Mr Cooper said residents’ threshold of sensations were experienced at narrow band sound pressure levels of four to five hertz at above 50 decibels.
The nominal audible threshold for frequencies of four to five hertz is more than 100 decibels. Mr Cooper said an earlier investigation into health impacts of wind farms by the South Australian EPA had been flawed by limiting the study to only one-third octave bands and not looking at narrow band analysis.
“By looking at high sensation and narrow band I have developed a methodology to undertake assessments using narrow band infrasound,” he said.
“We now have a basis on how to start the medical studies,”
Mr Cooper was not engaged to establish whether there was a link between wind turbine operation and health impacts, “but the findings of my work show there is something there,” he said.
Mr Cooper said Pacific Hydro should be commended for allowing the work to proceed.
“It is the first time ever in the world that a wind farm has co-operated with a study including shutting down its operations completely,” he said.
Mr Cooper has coined the term Wind Turbine Signature as the basis of the narrow band infrasound components that are evident in other studies. He said the work at Cape Bridgewater had established a methodology that could be repeated very easily all over the world.

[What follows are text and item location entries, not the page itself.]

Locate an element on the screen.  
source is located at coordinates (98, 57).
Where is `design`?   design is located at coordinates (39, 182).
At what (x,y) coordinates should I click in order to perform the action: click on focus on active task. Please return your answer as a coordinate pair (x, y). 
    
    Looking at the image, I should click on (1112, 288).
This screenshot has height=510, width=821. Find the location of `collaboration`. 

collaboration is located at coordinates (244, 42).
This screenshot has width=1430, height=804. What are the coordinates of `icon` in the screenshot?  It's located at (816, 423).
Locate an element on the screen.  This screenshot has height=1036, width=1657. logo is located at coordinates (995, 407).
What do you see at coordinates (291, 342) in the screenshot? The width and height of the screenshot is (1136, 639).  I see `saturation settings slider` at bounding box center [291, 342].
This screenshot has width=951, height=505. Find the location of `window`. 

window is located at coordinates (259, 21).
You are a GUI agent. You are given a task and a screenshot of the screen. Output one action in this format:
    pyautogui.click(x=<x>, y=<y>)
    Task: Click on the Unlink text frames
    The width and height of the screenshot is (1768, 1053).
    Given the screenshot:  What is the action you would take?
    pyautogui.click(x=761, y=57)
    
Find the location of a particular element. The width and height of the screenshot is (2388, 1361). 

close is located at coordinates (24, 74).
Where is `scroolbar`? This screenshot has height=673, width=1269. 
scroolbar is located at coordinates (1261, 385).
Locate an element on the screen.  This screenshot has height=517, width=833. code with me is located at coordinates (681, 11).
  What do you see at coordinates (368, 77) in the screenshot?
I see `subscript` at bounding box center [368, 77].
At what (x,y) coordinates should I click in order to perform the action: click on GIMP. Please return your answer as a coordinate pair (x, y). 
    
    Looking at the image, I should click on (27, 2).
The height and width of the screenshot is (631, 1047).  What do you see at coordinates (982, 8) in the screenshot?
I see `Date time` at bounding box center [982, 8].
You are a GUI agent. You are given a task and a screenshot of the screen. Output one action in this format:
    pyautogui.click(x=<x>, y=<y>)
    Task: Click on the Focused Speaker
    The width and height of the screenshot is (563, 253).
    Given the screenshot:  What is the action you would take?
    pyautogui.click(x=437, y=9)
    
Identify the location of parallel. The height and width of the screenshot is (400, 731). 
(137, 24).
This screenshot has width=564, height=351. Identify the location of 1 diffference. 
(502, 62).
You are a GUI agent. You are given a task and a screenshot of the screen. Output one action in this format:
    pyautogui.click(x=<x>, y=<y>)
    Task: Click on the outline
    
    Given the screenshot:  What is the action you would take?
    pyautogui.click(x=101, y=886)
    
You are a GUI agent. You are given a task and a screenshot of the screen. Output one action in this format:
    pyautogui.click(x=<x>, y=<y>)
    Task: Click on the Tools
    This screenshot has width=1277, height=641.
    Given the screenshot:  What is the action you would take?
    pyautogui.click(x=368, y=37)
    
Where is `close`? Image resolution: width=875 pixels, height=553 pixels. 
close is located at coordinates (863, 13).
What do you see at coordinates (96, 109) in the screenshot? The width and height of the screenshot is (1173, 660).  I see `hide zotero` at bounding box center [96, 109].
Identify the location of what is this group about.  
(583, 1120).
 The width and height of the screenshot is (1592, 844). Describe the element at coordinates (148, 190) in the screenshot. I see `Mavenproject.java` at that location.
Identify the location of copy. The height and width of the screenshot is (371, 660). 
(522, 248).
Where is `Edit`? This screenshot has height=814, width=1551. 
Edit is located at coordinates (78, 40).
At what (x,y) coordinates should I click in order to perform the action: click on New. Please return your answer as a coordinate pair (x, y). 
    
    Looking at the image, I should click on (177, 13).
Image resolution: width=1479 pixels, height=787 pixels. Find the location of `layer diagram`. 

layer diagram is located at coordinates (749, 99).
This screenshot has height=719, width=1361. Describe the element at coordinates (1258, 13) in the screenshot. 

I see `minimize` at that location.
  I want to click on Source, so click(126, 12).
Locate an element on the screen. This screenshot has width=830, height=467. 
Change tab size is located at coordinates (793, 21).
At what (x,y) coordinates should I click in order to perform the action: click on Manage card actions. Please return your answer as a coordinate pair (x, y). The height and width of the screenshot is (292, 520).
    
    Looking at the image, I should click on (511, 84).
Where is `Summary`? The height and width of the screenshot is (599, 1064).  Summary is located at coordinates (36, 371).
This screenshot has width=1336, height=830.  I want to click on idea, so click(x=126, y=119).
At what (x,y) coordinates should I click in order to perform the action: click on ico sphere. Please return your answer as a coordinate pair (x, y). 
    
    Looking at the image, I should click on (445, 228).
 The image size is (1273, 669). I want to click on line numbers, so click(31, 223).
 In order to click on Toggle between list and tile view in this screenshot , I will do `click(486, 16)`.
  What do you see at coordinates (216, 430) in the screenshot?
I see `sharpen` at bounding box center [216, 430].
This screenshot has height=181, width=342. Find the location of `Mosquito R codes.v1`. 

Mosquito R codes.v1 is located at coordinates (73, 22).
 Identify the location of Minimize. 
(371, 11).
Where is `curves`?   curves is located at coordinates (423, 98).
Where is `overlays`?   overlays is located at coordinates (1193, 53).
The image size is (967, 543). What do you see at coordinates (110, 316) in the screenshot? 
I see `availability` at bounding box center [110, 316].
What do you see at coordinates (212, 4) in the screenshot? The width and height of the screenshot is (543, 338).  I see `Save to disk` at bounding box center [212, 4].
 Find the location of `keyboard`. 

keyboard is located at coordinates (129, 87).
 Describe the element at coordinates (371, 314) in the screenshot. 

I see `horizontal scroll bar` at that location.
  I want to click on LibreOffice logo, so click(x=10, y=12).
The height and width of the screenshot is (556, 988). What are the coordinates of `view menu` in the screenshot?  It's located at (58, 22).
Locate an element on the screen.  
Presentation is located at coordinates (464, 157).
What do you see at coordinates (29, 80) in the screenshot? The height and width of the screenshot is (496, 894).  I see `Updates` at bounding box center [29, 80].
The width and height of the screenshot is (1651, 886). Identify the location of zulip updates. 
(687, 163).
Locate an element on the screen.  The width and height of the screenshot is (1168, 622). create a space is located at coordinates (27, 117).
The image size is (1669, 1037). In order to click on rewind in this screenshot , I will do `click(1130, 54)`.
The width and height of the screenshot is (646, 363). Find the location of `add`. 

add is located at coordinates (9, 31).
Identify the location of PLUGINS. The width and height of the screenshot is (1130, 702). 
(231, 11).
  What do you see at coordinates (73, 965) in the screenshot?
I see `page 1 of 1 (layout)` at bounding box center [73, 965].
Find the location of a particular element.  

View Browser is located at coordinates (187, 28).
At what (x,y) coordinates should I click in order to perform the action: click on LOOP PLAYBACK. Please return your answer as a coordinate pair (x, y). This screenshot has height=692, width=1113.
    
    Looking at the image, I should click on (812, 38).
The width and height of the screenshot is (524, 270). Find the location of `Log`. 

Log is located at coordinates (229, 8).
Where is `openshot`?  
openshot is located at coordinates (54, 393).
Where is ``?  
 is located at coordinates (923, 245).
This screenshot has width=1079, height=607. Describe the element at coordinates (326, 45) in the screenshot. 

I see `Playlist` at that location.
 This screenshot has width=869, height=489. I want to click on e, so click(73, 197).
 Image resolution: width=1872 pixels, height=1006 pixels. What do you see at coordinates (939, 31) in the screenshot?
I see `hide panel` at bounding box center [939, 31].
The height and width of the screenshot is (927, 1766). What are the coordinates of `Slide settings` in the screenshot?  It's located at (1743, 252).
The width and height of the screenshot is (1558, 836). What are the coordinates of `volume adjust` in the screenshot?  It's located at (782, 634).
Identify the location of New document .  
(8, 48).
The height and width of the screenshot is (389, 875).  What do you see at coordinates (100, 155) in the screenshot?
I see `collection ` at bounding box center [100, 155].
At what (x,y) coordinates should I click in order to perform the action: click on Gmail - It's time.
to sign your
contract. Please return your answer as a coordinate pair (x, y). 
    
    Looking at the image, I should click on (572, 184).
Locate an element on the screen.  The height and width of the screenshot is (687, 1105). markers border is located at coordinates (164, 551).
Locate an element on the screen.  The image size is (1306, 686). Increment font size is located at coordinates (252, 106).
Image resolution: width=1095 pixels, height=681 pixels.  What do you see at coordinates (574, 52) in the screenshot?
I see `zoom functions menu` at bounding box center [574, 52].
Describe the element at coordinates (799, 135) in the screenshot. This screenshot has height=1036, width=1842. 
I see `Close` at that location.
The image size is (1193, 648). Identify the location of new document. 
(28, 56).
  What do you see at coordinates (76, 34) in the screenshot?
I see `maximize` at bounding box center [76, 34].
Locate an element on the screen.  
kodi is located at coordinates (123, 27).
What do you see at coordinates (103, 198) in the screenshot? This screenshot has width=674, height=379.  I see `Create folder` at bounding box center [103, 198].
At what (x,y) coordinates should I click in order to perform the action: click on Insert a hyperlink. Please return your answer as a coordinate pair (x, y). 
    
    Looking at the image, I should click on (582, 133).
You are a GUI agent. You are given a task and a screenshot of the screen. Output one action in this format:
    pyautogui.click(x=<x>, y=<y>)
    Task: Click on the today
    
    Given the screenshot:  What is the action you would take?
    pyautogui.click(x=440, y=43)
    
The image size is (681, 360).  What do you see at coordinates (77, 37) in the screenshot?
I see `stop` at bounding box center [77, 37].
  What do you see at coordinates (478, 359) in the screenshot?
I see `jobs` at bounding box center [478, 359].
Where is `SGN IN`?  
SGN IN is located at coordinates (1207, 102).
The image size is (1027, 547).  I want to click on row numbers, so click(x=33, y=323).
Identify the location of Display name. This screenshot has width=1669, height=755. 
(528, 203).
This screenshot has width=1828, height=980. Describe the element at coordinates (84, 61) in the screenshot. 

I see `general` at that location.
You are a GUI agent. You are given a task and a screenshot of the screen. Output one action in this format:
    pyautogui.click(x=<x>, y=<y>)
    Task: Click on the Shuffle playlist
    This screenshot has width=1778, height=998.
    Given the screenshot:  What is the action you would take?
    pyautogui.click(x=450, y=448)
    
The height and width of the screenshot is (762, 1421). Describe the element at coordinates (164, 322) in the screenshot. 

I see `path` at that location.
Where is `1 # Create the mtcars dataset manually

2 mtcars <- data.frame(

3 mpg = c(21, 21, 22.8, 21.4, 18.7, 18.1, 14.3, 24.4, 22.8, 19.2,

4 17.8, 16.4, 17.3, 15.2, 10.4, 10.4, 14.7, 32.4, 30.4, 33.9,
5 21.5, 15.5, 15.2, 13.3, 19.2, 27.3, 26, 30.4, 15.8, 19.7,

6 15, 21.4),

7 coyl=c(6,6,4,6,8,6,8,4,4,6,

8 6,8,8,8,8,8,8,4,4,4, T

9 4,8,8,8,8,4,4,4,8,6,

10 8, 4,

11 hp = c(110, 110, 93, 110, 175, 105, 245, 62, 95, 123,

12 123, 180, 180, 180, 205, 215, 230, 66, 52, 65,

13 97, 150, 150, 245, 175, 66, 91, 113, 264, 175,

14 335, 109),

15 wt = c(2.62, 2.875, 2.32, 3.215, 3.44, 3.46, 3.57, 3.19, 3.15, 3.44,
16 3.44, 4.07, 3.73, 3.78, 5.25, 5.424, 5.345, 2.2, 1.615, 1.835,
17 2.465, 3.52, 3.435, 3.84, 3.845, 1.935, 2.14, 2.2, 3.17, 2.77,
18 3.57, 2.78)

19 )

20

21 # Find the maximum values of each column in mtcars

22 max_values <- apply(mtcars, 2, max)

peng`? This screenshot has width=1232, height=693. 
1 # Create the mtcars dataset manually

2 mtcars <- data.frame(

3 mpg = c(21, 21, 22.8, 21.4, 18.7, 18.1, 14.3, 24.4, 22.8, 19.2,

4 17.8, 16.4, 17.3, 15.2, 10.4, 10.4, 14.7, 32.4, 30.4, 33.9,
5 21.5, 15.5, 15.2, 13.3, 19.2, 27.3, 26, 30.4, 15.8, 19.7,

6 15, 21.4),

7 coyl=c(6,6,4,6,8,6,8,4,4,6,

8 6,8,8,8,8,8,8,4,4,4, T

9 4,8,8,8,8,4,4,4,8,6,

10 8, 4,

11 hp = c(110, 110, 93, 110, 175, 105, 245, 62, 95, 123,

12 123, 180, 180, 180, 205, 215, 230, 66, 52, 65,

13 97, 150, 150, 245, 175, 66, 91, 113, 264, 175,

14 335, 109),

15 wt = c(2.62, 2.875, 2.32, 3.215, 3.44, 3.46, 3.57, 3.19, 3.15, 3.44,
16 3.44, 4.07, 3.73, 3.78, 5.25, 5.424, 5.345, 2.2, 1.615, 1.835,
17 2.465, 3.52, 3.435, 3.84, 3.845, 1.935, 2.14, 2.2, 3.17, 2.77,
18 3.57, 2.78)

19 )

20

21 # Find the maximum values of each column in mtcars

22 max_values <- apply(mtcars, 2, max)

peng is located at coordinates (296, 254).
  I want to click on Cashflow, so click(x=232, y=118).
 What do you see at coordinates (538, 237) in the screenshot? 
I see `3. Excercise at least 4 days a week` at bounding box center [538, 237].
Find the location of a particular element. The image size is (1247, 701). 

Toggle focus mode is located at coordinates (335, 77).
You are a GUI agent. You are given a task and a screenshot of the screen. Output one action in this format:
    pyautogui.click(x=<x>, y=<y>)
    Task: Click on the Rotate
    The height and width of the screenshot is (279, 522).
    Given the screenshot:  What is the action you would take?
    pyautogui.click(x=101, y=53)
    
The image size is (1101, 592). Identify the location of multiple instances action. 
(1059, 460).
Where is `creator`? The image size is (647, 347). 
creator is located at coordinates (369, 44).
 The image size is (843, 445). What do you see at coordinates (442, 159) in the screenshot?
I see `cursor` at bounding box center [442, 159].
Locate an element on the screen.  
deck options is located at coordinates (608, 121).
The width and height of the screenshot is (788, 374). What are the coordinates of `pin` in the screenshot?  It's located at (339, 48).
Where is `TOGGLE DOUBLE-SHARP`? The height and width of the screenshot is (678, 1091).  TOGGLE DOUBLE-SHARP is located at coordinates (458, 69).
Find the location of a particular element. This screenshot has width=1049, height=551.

Pacific Hydro said it had conducted the study to see whether it could establish any link between certain wind conditions or sound levels at Cape Bridgewater and the concerns of the individuals involved in the study.
“Steven Cooper shows in his report, for the limited data set, that there is a trend line between discrete infrasound components of the blade pass frequency (and harmonics of the blade pass frequency) and the residents’ sensation observations, based on his narrow band analysis of the results,” Pacific Hydro said.
“However, we do not believe the data as it currently stands supports such a strong conclusion.”
The report has been sent to a range of stakeholders, including government departments, members of parliament, environmental organisations and health bodies.